Le chant de gorge est le fil conducteur de mon film, non seulement parce qu’il me fascine, mais aussi parce que c’est le moyen de communication privilégié des autochtones. Même si leurs chants ont peu de mots, leur signification est riche en histoires - ils portent la mémoire du peuple.

L’objectif du film est de « vivre » l’histoire pour mieux la raconter. Ainsi l’action se promène du Nunavut à la France, et partout où il faut aller au Québec pour chercher leur vérité. En prenant le parti des autochtones, on va au cœur de l’histoire, pour comprendre leur version des faits. Tous les lieux visités et les gens rencontrés ont un lien avec eux. Les échanges avec d’autres communautés serviront de complément, comparaison ou virgule entre deux séquences.
Ces points de comparaison sont aussi utilisés avec la France, auprès de ma famille. Ces sauts d’une culture à l’autre seront là pour souligner les contrastes entre la tradition française, québécoise et autochtone sur un même plan.


Le film est parsemé de clins d’œil qui soulignent les différences et ressemblances entre peuples qui se sont croisés, influencés, éloignés puis rapprochés. Il faut se déplacer, aller chercher ces maillons manquants de l’histoire.
· Avec humour, je me prends pour une squaw à la recherche de son identité.
· Avec rigueur, ROUGE GORGE va à la rencontre d’un peuple en remontant dans l’Histoire afin de mieux comprendre ce qu’il s’est passé il y a des siècles.
· Le point de départ, c’est l’apprentissage d’un chant qui leur appartient.
Tournage à venir:
FRANCE
Mars et avril 2012 : Séquences à Paris et à Villemeux-sur-Eure (où est mon château de famille).

CANADA
Août 2012 : Nous voulons partir tout le mois au Nunavut pour un premier bloc de tournage là-bas. Nous profiterons du fait d’être en Amérique du Nord pour tourner quelques séquences à Montréal avec ma famille.

Qui suis-je ?

Je m'appelle Marie-Pascale Dubé. J'ai 25 ans. J’ai une mère Française, un père Québécois et un arrière grand-père sans doute Amérindien. Je suis né à Montréal et je vis à Paris depuis 3 ans, où je travaille avec le documentariste Stan Neumann sur une collection de films (10 X 26’ pour Arte) qui retrace l’histoire de la photographie. En plus de me plonger dans la réalisation de film à valeur historique, cette situation géographique me permet de me rapprocher de mon identité française. Et en prenant des distances avec le Québec, je comprends aussi beaucoup mieux la diversité culturelle qui nous habite, ce qui me pousse aujourd’hui à faire ce film!
Nous demandons donc 4000 euros pour nous permettre de faire exister le film en allant sur place. Cela ne couvre qu'une parties des frais d'avion, nous assurerons les charges supplémentaires.
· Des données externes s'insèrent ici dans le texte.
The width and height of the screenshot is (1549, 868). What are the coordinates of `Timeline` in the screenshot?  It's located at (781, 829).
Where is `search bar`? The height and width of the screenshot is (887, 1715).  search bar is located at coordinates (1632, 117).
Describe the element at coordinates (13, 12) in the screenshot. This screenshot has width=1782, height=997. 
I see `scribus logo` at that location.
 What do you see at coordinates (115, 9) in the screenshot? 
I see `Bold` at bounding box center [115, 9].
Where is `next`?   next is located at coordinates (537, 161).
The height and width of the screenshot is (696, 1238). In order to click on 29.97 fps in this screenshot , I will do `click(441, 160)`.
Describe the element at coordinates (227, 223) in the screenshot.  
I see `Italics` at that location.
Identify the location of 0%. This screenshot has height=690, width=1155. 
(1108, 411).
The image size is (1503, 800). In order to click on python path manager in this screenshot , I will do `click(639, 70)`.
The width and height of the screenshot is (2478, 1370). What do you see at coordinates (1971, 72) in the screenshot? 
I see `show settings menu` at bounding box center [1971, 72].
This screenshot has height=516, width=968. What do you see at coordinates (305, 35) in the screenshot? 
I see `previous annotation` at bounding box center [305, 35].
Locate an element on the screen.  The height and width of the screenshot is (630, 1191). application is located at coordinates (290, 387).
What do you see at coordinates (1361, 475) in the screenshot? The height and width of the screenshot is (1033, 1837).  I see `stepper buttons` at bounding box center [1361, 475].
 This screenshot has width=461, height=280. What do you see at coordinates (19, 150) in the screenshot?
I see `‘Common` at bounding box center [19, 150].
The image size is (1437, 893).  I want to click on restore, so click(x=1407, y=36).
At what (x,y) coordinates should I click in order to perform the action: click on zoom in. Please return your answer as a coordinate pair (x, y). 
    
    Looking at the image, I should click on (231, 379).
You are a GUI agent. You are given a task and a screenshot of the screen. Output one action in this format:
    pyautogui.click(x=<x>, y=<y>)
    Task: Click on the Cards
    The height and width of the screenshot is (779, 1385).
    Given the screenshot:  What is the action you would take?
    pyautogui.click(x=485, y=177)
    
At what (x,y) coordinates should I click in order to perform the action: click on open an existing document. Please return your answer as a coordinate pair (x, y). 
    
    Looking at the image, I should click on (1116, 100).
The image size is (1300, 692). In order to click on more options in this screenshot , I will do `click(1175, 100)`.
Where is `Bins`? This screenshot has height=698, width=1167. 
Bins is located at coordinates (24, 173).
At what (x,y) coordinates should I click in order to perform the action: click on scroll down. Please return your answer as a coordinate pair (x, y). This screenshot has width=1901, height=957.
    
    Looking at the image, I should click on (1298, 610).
Je m'appelle Julie Guignier. J'ai 25 ans. Lorsque je ne travaille pas en tant qu’assistante caméra sur des plateaux de cinéma ou de TV, je fais des images de reportage, de film institutionnel, au-dessus et au-dessous de l’eau, un peu partout, passant par la France, l’Égypte, l’Afrique du Sud et le Canada, où j’ai rencontré Marie-Pascale. Nous avons su mettre nos cerveaux en commun sur notre projet de fin d’études, 3 Novembre, tourné en 35mm, en hiver 2009 à Montréal. Je suis plus qu’enthousiaste à l’idée d’être à nouveau réunies sur un projet multiculturel comme celui-ci, pour saisir les lumières du Grand Nord et la chaleur des personnes à rencontrer.